One of the more complex national parks to manage in Australia is Kakadu in the Northern Territory. It is one of Australia’s largest national parks, and also one where conditions can be challenging to work in, with temperatures regularly exceeding 40 degrees, and humidity in excess of 60%.

To address this challenge, CSIRO worked with Microsoft and the Kakadu Rangers to develop a system for drones to take large numbers of photos rapidly and then a software solution to help analyse the data and monitor the ecosystems across the national park. This application of AI was directly linked to the restoration of a large colony of magpie geese to wetlands that had previously been choked by weeds.

6. Royal Perth Hospital

Royal Perth Hospital has embraced a solution called HIVE — Health in a Virtual Environment — to assist with ground staff by continually monitoring the condition of patients that need a close eye on them. The system keeps track of vitals, including heart rate, blood pressure and oxygen levels, and any anomalies are flagged immediately at the HIVE command centre, with staff able to instantly communicate with the nurses and doctors via audio-visual units.

This system ensures that patients have the best possible standard of care, while freeing staff up to move around and work efficiently, confident that critical patients are still being closely monitored.

7. Commonwealth Bank

CommBank has always been an enthusiastic adopter of technology, and it has taken a leadership position with AI applications and deployment. The bank is using AI to read, analyse and process customer documents more quickly, halving the time it takes to verify someone’s income to process a loan.

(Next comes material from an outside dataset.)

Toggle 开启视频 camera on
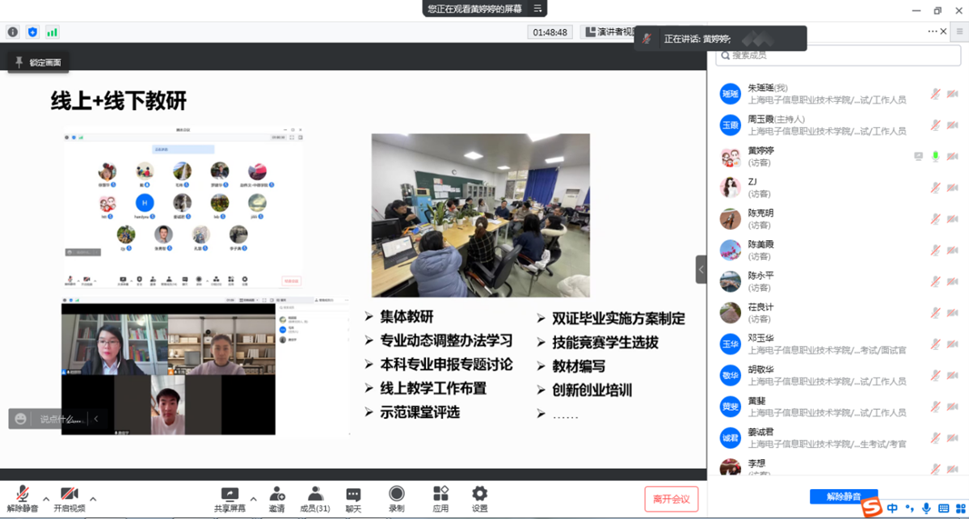The width and height of the screenshot is (969, 519). coord(70,494)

Internally, CBA is using generative AI to streamline internal processes, including coding. For example, the company has accepted nearly 80,000 lines of code that was recommended by GitHub Copilot, significantly increasing the speed with which the engineers can work.

8. Sydney Airport

Another valuable use of AI is to analyse data in real-time and use that to provide feedback. This is what Sydney Airport has done in collaboration with Google, after launching an AR-enhanced application that uses AI to scan tens of billions of images within the airport and understand where the user is at. From there, it can provide wayfinding assistance and help passengers locate gates, baggage claims, retail and food outlets, bathrooms and more.

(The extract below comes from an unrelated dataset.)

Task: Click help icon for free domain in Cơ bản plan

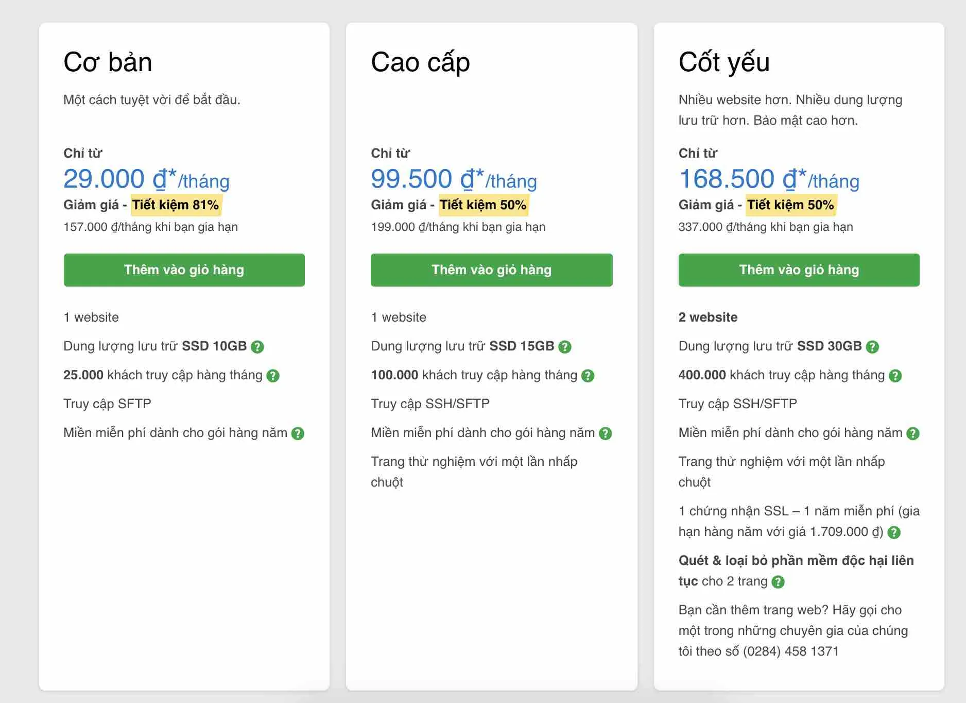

In addition to saving passengers the need to find an information kiosk, the app is multi-lingual and designed to help overcome the language barriers in navigating the complexity of the enormously complex airport environments.

9. The National Pickleball League

If you haven’t heard of Pickleball yet, the chances are that you will in the near future. This is one of the fastest-growing sports worldwide — including in Australia — and part of what’s driving it is by embracing AI.

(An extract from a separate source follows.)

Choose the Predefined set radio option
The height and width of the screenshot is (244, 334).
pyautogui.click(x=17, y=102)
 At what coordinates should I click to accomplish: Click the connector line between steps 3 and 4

The National Pickleball League in Australia partnered with PlaySight, an AI-powered sports video and analysis company, to give NPL members the ability to record, livestream, analyse and share highlights and replays online. In addition to allowing for the automation of marketing content to support the sport, this platform is a useful analytics tool to improve the performance of players and the strength of competition in the league.

What Australian IT pros need to know

AI can be deeply embedded into the very processes that underpin every sector. Previously, professionals would use laptops, word processors, spreadsheets and sensors to collect and analyse data, but the technology was distinct from the work. With AI, there is the opportunity to embed technology within the work itself, and this is what the more forward-thinking and technically-ready organisations are embracing.

For IT professionals, it means the application of AI technology might be wildly different from one sector to the next. An IT professional working for a winery is going to have a totally different intended use of technology than one that is supporting Sydney Airport.

This, in turn, means IT professionals are going to need to develop a deep understanding of not just technology but also the sector and business they’re working within. As a result, we may see less movement across sectors from IT professionals looking for new work opportunities, and AI will be the catalyst for IT professionals to become even more deeply ingrained business enablers and leaders within their sectors.